# Problem description
Each line of the data must be reproduced as it appears.

Records from a data source:
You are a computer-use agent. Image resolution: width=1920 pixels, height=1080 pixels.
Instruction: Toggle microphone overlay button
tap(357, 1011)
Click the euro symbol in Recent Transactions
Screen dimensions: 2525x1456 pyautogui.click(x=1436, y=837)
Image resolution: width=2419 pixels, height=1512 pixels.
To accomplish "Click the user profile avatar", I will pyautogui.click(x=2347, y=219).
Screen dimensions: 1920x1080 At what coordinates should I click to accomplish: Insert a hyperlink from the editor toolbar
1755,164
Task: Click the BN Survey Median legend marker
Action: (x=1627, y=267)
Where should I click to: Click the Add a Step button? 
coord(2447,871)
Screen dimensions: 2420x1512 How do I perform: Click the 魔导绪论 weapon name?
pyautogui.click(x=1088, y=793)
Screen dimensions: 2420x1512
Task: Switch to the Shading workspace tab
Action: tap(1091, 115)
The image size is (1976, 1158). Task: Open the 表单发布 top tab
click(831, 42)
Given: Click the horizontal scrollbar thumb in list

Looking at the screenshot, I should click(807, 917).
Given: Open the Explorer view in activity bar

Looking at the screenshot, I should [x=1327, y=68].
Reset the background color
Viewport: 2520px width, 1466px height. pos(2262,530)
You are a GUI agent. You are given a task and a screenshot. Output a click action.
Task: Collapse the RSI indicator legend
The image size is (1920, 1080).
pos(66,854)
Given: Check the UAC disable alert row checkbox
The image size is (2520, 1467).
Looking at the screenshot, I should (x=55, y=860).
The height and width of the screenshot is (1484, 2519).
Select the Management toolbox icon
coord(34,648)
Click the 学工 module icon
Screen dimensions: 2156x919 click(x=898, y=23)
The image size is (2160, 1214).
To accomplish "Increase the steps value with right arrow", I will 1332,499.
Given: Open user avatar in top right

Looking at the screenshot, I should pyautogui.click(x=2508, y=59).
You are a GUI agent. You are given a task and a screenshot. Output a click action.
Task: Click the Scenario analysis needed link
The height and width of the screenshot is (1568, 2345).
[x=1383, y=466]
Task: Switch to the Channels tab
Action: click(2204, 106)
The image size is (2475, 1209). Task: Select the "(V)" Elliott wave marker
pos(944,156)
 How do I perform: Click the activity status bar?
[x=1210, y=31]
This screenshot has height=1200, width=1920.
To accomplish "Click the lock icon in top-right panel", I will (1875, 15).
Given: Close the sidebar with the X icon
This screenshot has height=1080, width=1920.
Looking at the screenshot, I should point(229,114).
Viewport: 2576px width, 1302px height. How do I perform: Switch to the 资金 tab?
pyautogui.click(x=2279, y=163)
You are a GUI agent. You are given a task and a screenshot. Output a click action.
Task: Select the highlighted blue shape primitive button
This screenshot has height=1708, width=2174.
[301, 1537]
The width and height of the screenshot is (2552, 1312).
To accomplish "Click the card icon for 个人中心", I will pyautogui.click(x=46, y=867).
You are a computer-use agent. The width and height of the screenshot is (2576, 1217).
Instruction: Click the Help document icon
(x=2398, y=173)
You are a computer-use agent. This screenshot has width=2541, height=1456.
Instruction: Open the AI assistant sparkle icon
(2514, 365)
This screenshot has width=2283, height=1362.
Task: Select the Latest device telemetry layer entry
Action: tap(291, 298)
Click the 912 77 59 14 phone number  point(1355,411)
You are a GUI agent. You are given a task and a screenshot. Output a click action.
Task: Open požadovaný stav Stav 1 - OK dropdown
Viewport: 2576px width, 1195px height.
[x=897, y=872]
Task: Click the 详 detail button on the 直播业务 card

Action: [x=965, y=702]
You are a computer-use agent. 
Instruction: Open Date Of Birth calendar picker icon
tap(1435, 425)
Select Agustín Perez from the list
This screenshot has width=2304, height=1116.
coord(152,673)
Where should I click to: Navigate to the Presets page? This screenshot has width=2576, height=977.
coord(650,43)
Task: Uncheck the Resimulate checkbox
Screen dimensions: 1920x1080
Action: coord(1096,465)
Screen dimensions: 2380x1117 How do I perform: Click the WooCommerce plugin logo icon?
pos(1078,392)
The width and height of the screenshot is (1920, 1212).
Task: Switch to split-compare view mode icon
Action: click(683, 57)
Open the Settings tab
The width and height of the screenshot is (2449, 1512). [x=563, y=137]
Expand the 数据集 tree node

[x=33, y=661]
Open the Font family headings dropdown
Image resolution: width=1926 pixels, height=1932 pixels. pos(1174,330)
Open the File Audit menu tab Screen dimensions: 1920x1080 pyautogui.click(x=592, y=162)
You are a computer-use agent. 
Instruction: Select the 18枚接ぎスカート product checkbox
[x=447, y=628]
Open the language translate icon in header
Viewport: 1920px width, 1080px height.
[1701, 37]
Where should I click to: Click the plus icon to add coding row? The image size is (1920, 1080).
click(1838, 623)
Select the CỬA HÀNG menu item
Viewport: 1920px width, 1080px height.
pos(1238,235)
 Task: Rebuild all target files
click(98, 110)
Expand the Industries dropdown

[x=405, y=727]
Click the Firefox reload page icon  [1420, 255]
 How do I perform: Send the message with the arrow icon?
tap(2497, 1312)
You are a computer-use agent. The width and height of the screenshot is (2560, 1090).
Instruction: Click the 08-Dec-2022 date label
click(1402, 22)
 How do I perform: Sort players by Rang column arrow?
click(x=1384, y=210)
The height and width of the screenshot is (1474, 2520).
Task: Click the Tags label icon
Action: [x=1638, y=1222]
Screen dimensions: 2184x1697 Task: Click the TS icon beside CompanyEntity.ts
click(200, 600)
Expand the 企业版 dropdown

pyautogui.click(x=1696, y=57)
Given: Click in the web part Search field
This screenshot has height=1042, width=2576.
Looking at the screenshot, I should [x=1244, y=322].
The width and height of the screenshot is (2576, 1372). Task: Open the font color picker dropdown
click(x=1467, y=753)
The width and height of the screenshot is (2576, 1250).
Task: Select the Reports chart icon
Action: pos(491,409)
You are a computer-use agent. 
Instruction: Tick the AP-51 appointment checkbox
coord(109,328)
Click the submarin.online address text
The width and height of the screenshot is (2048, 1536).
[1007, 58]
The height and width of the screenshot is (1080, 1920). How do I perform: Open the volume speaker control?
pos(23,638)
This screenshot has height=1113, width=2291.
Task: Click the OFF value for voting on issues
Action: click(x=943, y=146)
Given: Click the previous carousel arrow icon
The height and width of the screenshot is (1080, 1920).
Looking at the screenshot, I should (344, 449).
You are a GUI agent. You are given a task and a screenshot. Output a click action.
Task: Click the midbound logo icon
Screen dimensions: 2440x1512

# Exercise response
You are a computer-use agent. Image resolution: width=1920 pixels, height=1080 pixels.
Instruction: Toggle microphone overlay button
tap(357, 1011)
Click the euro symbol in Recent Transactions
Screen dimensions: 2525x1456 pyautogui.click(x=1436, y=837)
Image resolution: width=2419 pixels, height=1512 pixels.
To accomplish "Click the user profile avatar", I will pyautogui.click(x=2347, y=219).
Screen dimensions: 1920x1080 At what coordinates should I click to accomplish: Insert a hyperlink from the editor toolbar
1755,164
Task: Click the BN Survey Median legend marker
Action: (x=1627, y=267)
Where should I click to: Click the Add a Step button? 
coord(2447,871)
Screen dimensions: 2420x1512 How do I perform: Click the 魔导绪论 weapon name?
pyautogui.click(x=1088, y=793)
Screen dimensions: 2420x1512
Task: Switch to the Shading workspace tab
Action: tap(1091, 115)
The image size is (1976, 1158). Task: Open the 表单发布 top tab
click(831, 42)
Given: Click the horizontal scrollbar thumb in list

Looking at the screenshot, I should click(807, 917).
Given: Open the Explorer view in activity bar

Looking at the screenshot, I should [x=1327, y=68].
Reset the background color
Viewport: 2520px width, 1466px height. pos(2262,530)
You are a GUI agent. You are given a task and a screenshot. Output a click action.
Task: Collapse the RSI indicator legend
The image size is (1920, 1080).
pos(66,854)
Given: Check the UAC disable alert row checkbox
The image size is (2520, 1467).
Looking at the screenshot, I should (x=55, y=860).
The height and width of the screenshot is (1484, 2519).
Select the Management toolbox icon
coord(34,648)
Click the 学工 module icon
Screen dimensions: 2156x919 click(x=898, y=23)
The image size is (2160, 1214).
To accomplish "Increase the steps value with right arrow", I will 1332,499.
Given: Open user avatar in top right

Looking at the screenshot, I should pyautogui.click(x=2508, y=59).
You are a GUI agent. You are given a task and a screenshot. Output a click action.
Task: Click the Scenario analysis needed link
The height and width of the screenshot is (1568, 2345).
[x=1383, y=466]
Task: Switch to the Channels tab
Action: click(2204, 106)
The image size is (2475, 1209). Task: Select the "(V)" Elliott wave marker
pos(944,156)
 How do I perform: Click the activity status bar?
[x=1210, y=31]
This screenshot has height=1200, width=1920.
To accomplish "Click the lock icon in top-right panel", I will (1875, 15).
Given: Close the sidebar with the X icon
This screenshot has height=1080, width=1920.
Looking at the screenshot, I should point(229,114).
Viewport: 2576px width, 1302px height. How do I perform: Switch to the 资金 tab?
pyautogui.click(x=2279, y=163)
You are a GUI agent. You are given a task and a screenshot. Output a click action.
Task: Select the highlighted blue shape primitive button
This screenshot has height=1708, width=2174.
[301, 1537]
The width and height of the screenshot is (2552, 1312).
To accomplish "Click the card icon for 个人中心", I will pyautogui.click(x=46, y=867).
You are a computer-use agent. The width and height of the screenshot is (2576, 1217).
Instruction: Click the Help document icon
(x=2398, y=173)
You are a computer-use agent. This screenshot has width=2541, height=1456.
Instruction: Open the AI assistant sparkle icon
(2514, 365)
This screenshot has width=2283, height=1362.
Task: Select the Latest device telemetry layer entry
Action: tap(291, 298)
Click the 912 77 59 14 phone number  point(1355,411)
You are a GUI agent. You are given a task and a screenshot. Output a click action.
Task: Open požadovaný stav Stav 1 - OK dropdown
Viewport: 2576px width, 1195px height.
[x=897, y=872]
Task: Click the 详 detail button on the 直播业务 card

Action: [x=965, y=702]
You are a computer-use agent. 
Instruction: Open Date Of Birth calendar picker icon
tap(1435, 425)
Select Agustín Perez from the list
This screenshot has width=2304, height=1116.
coord(152,673)
Where should I click to: Navigate to the Presets page? This screenshot has width=2576, height=977.
coord(650,43)
Task: Uncheck the Resimulate checkbox
Screen dimensions: 1920x1080
Action: coord(1096,465)
Screen dimensions: 2380x1117 How do I perform: Click the WooCommerce plugin logo icon?
pos(1078,392)
The width and height of the screenshot is (1920, 1212).
Task: Switch to split-compare view mode icon
Action: click(683, 57)
Open the Settings tab
The width and height of the screenshot is (2449, 1512). [x=563, y=137]
Expand the 数据集 tree node

[x=33, y=661]
Open the Font family headings dropdown
Image resolution: width=1926 pixels, height=1932 pixels. pos(1174,330)
Open the File Audit menu tab Screen dimensions: 1920x1080 pyautogui.click(x=592, y=162)
You are a computer-use agent. 
Instruction: Select the 18枚接ぎスカート product checkbox
[x=447, y=628]
Open the language translate icon in header
Viewport: 1920px width, 1080px height.
[1701, 37]
Where should I click to: Click the plus icon to add coding row? The image size is (1920, 1080).
click(1838, 623)
Select the CỬA HÀNG menu item
Viewport: 1920px width, 1080px height.
pos(1238,235)
 Task: Rebuild all target files
click(98, 110)
Expand the Industries dropdown

[x=405, y=727]
Click the Firefox reload page icon  [1420, 255]
 How do I perform: Send the message with the arrow icon?
tap(2497, 1312)
You are a computer-use agent. The width and height of the screenshot is (2560, 1090).
Instruction: Click the 08-Dec-2022 date label
click(1402, 22)
 How do I perform: Sort players by Rang column arrow?
click(x=1384, y=210)
The height and width of the screenshot is (1474, 2520).
Task: Click the Tags label icon
Action: [x=1638, y=1222]
Screen dimensions: 2184x1697 Task: Click the TS icon beside CompanyEntity.ts
click(200, 600)
Expand the 企业版 dropdown

pyautogui.click(x=1696, y=57)
Given: Click in the web part Search field
This screenshot has height=1042, width=2576.
Looking at the screenshot, I should [x=1244, y=322].
The width and height of the screenshot is (2576, 1372). Task: Open the font color picker dropdown
click(x=1467, y=753)
The width and height of the screenshot is (2576, 1250).
Task: Select the Reports chart icon
Action: pos(491,409)
You are a computer-use agent. 
Instruction: Tick the AP-51 appointment checkbox
coord(109,328)
Click the submarin.online address text
The width and height of the screenshot is (2048, 1536).
[1007, 58]
The height and width of the screenshot is (1080, 1920). How do I perform: Open the volume speaker control?
pos(23,638)
This screenshot has height=1113, width=2291.
Task: Click the OFF value for voting on issues
Action: click(x=943, y=146)
Given: Click the previous carousel arrow icon
The height and width of the screenshot is (1080, 1920).
Looking at the screenshot, I should (344, 449).
You are a GUI agent. You are given a task and a screenshot. Output a click action.
Task: Click the midbound logo icon
Screen dimensions: 2440x1512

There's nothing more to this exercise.